Namun, pelaku jahat dapat menghindarinya dengan menggunakan versi yang sudah di-jailbreak atau membuat alat mereka sendiri yang tidak sesuai. Konsensus internasional tentang standar etika, definisi penggunaan yang dapat diterima, dan klasifikasi tentang apa yang merupakan deepfake yang jahat diperlukan untuk menciptakan front yang bersatu melawan penyalahgunaan teknologi tersebut.
Baca juga: Salah Persepsi Ancaman Siber |
3. Kesadaran publik
Kesadaran publik dan literasi media merupakan tindakan pencegahan penting terhadap serangan rekayasa sosial dan manipulasi yang diberdayakan AI. Dimulai dari pendidikan dini, individu harus dibekali dengan keterampilan untuk mengidentifikasi konten asli dari yang direkayasa, memahami bagaimana deepfake didistribusikan, dan taktik rekayasa psikologis dan sosial yang digunakan oleh pelaku kejahatan.
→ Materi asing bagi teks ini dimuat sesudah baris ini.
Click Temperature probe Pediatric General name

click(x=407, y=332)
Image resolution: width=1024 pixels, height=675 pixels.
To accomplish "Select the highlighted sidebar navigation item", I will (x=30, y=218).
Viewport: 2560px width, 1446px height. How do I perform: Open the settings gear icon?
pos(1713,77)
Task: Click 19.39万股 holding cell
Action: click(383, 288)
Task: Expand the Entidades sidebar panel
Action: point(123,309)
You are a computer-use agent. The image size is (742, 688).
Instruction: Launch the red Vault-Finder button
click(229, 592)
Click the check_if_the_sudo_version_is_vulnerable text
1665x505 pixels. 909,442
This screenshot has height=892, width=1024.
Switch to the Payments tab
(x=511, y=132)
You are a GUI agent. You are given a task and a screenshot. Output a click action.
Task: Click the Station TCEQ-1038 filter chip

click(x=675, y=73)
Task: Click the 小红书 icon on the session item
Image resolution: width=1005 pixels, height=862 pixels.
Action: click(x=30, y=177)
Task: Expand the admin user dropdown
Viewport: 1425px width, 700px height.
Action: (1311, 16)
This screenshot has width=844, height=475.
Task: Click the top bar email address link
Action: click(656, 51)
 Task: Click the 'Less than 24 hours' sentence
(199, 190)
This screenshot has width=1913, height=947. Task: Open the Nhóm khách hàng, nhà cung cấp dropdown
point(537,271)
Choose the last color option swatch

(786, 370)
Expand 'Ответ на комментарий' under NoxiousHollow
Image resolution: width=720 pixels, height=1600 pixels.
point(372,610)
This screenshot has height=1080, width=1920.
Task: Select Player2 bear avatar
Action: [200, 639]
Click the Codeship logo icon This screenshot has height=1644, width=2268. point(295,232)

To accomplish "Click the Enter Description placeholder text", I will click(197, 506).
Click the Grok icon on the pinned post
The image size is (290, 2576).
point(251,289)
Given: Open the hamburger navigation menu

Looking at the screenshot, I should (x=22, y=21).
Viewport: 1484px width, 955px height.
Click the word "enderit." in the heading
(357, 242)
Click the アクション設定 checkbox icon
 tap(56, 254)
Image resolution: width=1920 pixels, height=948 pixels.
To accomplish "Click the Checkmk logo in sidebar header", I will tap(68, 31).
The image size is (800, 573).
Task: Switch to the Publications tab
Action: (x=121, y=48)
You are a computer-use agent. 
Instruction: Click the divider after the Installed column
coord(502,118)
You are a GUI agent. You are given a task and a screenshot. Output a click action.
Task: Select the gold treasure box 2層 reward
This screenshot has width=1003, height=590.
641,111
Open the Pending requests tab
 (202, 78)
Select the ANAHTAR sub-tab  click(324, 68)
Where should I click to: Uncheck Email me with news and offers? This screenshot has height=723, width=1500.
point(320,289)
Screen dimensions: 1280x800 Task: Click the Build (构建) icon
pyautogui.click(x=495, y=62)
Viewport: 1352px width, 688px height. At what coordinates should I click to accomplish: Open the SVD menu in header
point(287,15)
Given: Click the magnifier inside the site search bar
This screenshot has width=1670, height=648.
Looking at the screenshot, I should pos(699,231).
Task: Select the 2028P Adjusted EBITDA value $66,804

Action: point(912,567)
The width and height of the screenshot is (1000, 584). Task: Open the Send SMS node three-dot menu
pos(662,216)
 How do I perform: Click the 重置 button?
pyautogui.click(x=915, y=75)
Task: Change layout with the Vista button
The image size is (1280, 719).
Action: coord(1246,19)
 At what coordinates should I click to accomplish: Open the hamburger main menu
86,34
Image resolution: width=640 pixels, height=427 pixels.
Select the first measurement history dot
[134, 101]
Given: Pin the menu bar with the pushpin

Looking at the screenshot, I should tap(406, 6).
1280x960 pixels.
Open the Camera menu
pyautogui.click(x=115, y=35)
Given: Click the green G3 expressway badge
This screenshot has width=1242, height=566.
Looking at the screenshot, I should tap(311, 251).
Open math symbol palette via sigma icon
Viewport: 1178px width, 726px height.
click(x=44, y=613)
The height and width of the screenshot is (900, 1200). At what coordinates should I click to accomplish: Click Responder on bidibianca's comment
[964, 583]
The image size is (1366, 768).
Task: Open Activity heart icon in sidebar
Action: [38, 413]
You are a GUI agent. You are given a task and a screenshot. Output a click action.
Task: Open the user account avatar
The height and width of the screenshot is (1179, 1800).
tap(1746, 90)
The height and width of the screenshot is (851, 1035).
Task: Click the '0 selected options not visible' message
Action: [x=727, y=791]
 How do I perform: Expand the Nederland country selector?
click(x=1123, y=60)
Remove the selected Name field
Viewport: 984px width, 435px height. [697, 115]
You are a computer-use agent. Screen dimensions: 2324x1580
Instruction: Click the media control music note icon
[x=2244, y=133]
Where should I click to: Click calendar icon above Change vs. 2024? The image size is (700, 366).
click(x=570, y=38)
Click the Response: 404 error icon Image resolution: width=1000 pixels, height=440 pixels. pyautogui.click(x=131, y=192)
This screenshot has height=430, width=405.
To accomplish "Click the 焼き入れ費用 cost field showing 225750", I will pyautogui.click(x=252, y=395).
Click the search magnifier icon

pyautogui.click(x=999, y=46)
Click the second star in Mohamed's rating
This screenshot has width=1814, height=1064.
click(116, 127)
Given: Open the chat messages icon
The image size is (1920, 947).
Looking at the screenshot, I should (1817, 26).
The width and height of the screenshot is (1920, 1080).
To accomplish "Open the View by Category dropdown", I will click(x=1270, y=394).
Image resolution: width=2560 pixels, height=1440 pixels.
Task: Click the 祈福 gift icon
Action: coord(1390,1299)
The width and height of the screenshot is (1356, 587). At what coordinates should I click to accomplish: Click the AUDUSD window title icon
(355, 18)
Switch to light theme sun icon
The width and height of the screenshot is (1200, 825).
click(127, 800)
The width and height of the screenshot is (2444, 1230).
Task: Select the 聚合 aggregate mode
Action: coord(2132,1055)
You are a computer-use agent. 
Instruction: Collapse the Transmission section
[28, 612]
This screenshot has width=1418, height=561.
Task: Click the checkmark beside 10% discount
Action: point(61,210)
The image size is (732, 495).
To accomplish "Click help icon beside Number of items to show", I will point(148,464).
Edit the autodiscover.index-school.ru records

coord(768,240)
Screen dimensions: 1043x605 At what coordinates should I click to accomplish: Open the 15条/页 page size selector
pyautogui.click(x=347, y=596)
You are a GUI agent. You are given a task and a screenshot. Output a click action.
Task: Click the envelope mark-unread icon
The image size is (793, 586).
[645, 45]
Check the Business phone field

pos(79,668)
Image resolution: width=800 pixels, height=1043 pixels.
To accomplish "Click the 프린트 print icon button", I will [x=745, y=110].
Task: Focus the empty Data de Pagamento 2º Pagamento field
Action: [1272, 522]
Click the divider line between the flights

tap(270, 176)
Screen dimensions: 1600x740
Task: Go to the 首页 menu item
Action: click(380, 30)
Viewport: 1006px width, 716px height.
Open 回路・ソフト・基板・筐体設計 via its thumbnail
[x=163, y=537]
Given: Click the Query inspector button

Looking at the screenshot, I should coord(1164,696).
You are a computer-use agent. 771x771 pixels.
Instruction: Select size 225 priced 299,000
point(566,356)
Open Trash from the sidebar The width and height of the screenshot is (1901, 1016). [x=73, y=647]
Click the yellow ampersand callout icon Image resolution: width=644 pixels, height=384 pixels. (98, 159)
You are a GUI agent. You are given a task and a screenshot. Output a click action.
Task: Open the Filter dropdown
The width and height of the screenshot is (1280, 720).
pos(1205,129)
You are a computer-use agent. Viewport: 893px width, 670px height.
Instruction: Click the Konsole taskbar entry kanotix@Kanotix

Program literasi media harus memprioritaskan pemikiran kritis dan membekali orang dengan alat untuk memverifikasi informasi yang mereka konsumsi. Penelitian telah menunjukkan bahwa literasi media adalah keterampilan yang ampuh yang berpotensi melindungi masyarakat dari disinformasi yang didukung AI, dengan mengurangi keinginan seseorang untuk membagikan deepfake.
4. Pola pikir Zero Trust
Dalam keamanan siber, pendekatan “zero trust” berarti tidak memercayai apa pun secara default dan sebaliknya memverifikasi semuanya. Ketika diterapkan pada manusia yang mengonsumsi informasi daring, pendekatan ini membutuhkan skeptisisme yang sehat dan verifikasi yang konstan.
Pola pikir ini sejalan dengan praktik kesadaran yang mendorong individu untuk berhenti sejenak sebelum bereaksi terhadap konten yang memicu emosi dan terlibat dengan konten digital secara sengaja dan penuh pertimbangan.
Membina budaya pola pikir tanpa kepercayaan melalui program kesadaran keamanan siber (CMP) membantu membekali pengguna untuk menghadapi deepfake dan ancaman siber bertenaga AI lainnya yang sulit dipertahankan hanya dengan teknologi.
Seiring dengan semakin banyaknya kita menjalani hidup daring dan metaverse yang akan segera menjadi kenyataan, pola pikir tanpa kepercayaan menjadi semakin relevan. Dalam lingkungan yang imersif ini, membedakan antara apa yang nyata dan apa yang sintetis akan menjadi sangat penting.